Instruction
In the records below, can you revise the stretch from the line that contains "Open the arrow after Language breadcrumb" through the line that contains "click(258, 802)", putting "chat bubble button" where "chat bubble icon" stands and leaving all else unchanged?

════════════════

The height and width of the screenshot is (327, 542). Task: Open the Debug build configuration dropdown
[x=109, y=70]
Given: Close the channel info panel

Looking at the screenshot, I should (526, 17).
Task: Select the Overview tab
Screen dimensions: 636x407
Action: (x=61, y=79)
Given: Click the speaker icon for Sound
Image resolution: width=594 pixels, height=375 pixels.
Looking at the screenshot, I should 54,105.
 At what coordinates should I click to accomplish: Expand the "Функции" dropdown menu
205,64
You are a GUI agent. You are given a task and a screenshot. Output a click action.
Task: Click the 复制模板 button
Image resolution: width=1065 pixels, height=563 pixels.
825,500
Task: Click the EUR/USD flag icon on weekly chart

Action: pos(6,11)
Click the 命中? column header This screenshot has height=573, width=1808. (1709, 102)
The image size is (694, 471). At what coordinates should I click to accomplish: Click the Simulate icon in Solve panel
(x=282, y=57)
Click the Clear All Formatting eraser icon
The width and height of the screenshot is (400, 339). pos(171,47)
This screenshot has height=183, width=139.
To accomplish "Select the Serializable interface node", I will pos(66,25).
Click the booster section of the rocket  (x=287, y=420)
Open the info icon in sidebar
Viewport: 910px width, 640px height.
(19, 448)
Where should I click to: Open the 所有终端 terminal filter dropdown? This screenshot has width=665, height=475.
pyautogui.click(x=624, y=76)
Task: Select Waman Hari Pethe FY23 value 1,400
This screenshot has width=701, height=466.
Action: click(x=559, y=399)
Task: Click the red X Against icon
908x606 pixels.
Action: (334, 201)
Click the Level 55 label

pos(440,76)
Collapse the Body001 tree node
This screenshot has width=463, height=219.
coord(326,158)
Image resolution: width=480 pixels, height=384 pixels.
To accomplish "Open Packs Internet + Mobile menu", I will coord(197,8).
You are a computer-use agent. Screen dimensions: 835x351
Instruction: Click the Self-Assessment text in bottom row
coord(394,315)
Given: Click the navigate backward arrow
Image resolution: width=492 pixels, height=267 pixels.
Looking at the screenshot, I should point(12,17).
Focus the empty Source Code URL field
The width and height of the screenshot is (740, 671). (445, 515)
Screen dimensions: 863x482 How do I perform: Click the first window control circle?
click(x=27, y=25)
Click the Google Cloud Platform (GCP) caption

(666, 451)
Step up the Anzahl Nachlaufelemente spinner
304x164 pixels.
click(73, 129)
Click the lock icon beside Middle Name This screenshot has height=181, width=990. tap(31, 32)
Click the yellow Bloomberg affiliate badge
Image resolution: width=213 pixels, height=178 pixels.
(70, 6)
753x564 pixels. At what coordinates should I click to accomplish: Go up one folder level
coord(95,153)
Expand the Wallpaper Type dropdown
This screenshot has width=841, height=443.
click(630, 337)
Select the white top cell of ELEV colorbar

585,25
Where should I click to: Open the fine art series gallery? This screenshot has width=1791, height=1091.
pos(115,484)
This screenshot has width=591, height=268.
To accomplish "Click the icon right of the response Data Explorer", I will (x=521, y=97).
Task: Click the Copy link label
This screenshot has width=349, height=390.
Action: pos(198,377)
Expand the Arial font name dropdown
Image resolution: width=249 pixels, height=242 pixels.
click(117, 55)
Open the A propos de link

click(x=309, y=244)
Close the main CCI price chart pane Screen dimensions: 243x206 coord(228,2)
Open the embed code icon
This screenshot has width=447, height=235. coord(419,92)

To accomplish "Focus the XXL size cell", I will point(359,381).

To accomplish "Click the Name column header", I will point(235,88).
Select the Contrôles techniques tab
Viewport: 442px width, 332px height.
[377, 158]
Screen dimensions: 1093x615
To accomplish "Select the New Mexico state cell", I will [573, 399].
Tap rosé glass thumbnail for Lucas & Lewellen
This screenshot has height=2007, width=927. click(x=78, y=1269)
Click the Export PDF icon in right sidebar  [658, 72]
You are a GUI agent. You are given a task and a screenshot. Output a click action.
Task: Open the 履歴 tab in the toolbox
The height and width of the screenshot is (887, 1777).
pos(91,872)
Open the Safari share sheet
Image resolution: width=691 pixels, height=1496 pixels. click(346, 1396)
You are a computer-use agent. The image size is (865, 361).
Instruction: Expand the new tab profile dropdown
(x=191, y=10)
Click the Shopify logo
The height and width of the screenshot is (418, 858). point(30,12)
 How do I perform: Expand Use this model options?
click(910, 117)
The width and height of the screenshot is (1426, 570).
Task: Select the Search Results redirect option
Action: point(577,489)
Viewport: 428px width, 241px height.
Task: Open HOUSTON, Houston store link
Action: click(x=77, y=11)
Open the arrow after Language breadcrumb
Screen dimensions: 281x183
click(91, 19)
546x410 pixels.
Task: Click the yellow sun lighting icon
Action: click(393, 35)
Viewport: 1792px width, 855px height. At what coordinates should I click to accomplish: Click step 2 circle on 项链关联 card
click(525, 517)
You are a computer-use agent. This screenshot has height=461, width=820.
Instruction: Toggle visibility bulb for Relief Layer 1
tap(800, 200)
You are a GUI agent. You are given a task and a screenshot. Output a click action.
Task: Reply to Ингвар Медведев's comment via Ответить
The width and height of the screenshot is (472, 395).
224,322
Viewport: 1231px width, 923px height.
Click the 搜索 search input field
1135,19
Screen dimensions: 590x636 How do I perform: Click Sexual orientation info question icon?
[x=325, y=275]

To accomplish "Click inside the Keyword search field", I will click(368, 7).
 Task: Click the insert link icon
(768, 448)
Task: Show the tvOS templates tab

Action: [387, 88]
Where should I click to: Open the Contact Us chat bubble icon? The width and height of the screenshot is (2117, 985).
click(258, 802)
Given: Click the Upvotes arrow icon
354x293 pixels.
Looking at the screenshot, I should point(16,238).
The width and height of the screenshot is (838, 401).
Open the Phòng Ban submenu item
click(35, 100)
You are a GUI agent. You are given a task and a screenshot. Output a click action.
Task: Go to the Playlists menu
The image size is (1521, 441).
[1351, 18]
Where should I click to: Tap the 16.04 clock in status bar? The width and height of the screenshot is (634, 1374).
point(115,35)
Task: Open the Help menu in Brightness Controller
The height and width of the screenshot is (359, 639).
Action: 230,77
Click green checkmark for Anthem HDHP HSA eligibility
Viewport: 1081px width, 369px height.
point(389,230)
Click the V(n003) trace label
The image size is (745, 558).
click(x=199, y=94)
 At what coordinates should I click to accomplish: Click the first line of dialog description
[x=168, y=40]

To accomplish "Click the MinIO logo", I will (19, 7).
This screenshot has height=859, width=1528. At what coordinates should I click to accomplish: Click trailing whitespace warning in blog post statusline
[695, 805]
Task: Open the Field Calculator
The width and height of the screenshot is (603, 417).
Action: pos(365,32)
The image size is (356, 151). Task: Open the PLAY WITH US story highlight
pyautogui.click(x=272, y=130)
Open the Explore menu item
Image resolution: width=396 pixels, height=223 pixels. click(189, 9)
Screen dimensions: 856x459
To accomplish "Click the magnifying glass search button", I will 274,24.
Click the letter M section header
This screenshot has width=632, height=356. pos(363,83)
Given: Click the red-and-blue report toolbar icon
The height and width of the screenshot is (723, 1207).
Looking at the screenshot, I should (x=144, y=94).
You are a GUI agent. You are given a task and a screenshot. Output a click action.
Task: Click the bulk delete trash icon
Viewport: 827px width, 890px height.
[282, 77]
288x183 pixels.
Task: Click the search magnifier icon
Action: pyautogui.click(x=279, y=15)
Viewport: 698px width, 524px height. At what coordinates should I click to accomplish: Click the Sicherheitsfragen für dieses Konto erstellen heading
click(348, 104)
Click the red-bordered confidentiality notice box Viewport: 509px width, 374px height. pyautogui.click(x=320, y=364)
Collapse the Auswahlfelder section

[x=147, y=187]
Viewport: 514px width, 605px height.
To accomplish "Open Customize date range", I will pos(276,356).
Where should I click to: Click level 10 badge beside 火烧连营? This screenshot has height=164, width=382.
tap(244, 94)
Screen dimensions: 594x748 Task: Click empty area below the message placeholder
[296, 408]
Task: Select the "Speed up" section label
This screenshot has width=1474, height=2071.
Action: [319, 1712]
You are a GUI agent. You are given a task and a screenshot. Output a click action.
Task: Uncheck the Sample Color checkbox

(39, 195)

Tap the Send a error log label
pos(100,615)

════════════════

Written answer
Open the arrow after Language breadcrumb
Screen dimensions: 281x183
click(91, 19)
546x410 pixels.
Task: Click the yellow sun lighting icon
Action: click(393, 35)
Viewport: 1792px width, 855px height. At what coordinates should I click to accomplish: Click step 2 circle on 项链关联 card
click(525, 517)
You are a computer-use agent. This screenshot has height=461, width=820.
Instruction: Toggle visibility bulb for Relief Layer 1
tap(800, 200)
You are a GUI agent. You are given a task and a screenshot. Output a click action.
Task: Reply to Ингвар Медведев's comment via Ответить
The width and height of the screenshot is (472, 395).
224,322
Viewport: 1231px width, 923px height.
Click the 搜索 search input field
1135,19
Screen dimensions: 590x636 How do I perform: Click Sexual orientation info question icon?
[x=325, y=275]

To accomplish "Click inside the Keyword search field", I will click(368, 7).
 Task: Click the insert link icon
(768, 448)
Task: Show the tvOS templates tab

Action: [387, 88]
Where should I click to: Open the Contact Us chat bubble button? The width and height of the screenshot is (2117, 985).
click(258, 802)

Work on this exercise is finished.